— Task requirements —
Reproduce the records below; each should match the original exactly.

— Input —
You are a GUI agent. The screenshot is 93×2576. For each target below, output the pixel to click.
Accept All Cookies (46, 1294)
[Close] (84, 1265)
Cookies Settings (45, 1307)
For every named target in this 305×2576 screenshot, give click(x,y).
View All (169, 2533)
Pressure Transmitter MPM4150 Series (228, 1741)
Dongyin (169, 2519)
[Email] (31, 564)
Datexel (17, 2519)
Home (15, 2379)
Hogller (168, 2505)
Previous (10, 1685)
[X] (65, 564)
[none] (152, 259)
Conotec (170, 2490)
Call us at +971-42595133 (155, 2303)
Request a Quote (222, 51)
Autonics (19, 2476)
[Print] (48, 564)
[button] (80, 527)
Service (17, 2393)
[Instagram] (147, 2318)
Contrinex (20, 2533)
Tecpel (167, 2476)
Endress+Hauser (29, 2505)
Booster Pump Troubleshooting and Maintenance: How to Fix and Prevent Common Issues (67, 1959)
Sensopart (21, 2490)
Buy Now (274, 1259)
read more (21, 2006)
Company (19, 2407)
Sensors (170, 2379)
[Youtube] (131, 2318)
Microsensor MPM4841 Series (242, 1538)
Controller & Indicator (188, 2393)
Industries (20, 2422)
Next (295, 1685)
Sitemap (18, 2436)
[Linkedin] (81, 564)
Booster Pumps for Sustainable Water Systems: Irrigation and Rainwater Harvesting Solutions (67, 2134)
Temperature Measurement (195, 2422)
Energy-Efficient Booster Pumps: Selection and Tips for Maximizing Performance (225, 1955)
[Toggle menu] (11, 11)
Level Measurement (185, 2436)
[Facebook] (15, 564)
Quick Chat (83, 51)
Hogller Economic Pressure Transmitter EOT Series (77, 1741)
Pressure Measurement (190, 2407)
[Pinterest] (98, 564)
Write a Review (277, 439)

— Answer for the task —
You are a GUI agent. The screenshot is 93×2576. For each target below, output the pixel to click.
Accept All Cookies (46, 1294)
[Close] (84, 1265)
Cookies Settings (45, 1307)
For every named target in this 305×2576 screenshot, give click(x,y).
View All (169, 2533)
Pressure Transmitter MPM4150 Series (228, 1741)
Dongyin (169, 2519)
[Email] (31, 564)
Datexel (17, 2519)
Home (15, 2379)
Hogller (168, 2505)
Previous (10, 1685)
[X] (65, 564)
[none] (152, 259)
Conotec (170, 2490)
Call us at +971-42595133 (155, 2303)
Request a Quote (222, 51)
Autonics (19, 2476)
[Print] (48, 564)
[button] (80, 527)
Service (17, 2393)
[Instagram] (147, 2318)
Contrinex (20, 2533)
Tecpel (167, 2476)
Endress+Hauser (29, 2505)
Booster Pump Troubleshooting and Maintenance: How to Fix and Prevent Common Issues (67, 1959)
Sensopart (21, 2490)
Buy Now (274, 1259)
read more (21, 2006)
Company (19, 2407)
Sensors (170, 2379)
[Youtube] (131, 2318)
Microsensor MPM4841 Series (242, 1538)
Controller & Indicator (188, 2393)
Industries (20, 2422)
Next (295, 1685)
Sitemap (18, 2436)
[Linkedin] (81, 564)
Booster Pumps for Sustainable Water Systems: Irrigation and Rainwater Harvesting Solutions (67, 2134)
Temperature Measurement (195, 2422)
Energy-Efficient Booster Pumps: Selection and Tips for Maximizing Performance (225, 1955)
[Toggle menu] (11, 11)
Level Measurement (185, 2436)
[Facebook] (15, 564)
Quick Chat (83, 51)
Hogller Economic Pressure Transmitter EOT Series (77, 1741)
Pressure Measurement (190, 2407)
[Pinterest] (98, 564)
Write a Review (277, 439)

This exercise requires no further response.